Straordinarie poi le esibizioni corali, soprattutto nei frangenti più concitati (gli staccati acuti delle voci femminili); ma i momenti di suggestione più alta ce li hanno regalati le impeccabili performance solistiche: in primis quelle della Gerrard, che ha dato nuovamente prova di saper passare da apici di pathos drammatico, come lo sconvolgente lamento in crescendo per la scena del ritrovamento, da parte di Massimo, di moglie e figlio morti – il punto più alto del contributo della Gerrard – a tonalità gravi e spente come quelle per certe scene di violenza e/o relative al personaggio di Commodo (soprattutto nel suo rapporto, ai limiti dell’incesto, con Lucilla); e poi quelle, molto presenti, del suonatore di Yan Ching (dulcimer cinese), che è chiamato anche all’esecuzione delle melodie arabeggianti per le scene di viaggio nella prima parte del film, del motivo intonato a inizio film dalla Gerrard o ancora del semplice quanto suggestivo tema che si può ascoltare nella traccia “Earth” del principale album Decca. Chi – come il sottoscritto – si è lamentato della resa acustica degli ottoni nella prima parte, ha dovuto ricredersi spesso nella seconda, come quando tuonano, unendosi per un corrusco accordo di settima diminuita, prima della celebre frase: “Avrò la mia vendetta, in questa vita o nell’altra”; o durante la scena che prelude allo scontro risolutivo tra Massimo e Commodo, dove a rafforzarli è il coro misto per un decorso armonico-melodico che ricorda il “Requiem” di Mozart. Per la scena della morte di Massimo Decimo Meridio e poi durante i titoli di coda, Lisa Gerrard si esibisce in una toccante resa della celebre melodia, di limpida e ultraterrena serenità, che nell’album si può ascoltare nelle tracce “Elysium” e “Now We Are Free”.

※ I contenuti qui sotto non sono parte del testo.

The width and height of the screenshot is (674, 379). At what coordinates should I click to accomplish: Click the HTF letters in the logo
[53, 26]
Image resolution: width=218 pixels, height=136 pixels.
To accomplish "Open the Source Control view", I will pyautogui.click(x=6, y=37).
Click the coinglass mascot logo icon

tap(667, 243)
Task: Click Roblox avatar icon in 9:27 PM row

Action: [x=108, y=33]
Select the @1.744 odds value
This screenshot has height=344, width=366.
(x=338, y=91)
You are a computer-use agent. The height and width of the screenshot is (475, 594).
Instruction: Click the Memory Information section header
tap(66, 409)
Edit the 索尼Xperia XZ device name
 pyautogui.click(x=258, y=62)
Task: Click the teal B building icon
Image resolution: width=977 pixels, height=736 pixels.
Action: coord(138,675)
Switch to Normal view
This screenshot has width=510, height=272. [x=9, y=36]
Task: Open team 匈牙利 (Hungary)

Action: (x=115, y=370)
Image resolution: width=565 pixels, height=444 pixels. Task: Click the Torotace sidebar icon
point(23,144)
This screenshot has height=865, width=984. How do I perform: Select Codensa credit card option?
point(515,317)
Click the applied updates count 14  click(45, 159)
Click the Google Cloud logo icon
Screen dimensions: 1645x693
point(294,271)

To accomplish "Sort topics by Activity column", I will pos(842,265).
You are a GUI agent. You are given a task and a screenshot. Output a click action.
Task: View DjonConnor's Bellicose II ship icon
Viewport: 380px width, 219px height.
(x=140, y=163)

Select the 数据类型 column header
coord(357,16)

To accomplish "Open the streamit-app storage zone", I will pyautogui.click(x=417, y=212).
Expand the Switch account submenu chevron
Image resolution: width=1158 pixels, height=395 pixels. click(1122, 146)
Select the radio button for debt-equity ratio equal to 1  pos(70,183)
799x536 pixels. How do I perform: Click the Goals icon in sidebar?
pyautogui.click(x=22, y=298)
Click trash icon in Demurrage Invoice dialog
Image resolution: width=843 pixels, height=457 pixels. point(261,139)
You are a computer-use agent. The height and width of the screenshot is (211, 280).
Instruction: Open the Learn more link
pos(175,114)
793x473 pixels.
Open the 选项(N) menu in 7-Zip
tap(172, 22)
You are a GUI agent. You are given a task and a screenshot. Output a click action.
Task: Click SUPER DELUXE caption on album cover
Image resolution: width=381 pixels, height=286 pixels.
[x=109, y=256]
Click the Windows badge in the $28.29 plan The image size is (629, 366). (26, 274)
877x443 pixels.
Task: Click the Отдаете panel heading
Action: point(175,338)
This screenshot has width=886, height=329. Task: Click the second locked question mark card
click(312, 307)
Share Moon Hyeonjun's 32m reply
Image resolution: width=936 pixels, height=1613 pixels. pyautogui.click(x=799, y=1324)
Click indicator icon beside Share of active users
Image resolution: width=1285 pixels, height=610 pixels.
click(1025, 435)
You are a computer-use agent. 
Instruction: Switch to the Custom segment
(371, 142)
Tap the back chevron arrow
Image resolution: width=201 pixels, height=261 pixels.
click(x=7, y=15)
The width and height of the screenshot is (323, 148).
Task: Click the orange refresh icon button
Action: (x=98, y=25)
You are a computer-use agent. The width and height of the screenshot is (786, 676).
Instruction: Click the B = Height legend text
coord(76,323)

L’esecuzione generale ci ha restituito – al netto delle imperfezioni – tutta l’ambivalenza di questo ineguagliabile affresco sonoro, in cui eroismo e tragico senso di sconfitta si mostrano quali parti inscindibili di una sola, grande poetica. A concerto terminato, Marco Patrignani – Presidente dell’Orchestra Italiana del cinema – si è lasciato andare a un elogio appassionato della cultura della Roma antica (“Roma è Madre! E noi siamo i suoi figli.”), ma riecheggiava ancora la musica di Zimmer, a ricordarci anche la violenza indicibile su cui quella civiltà si è fondata.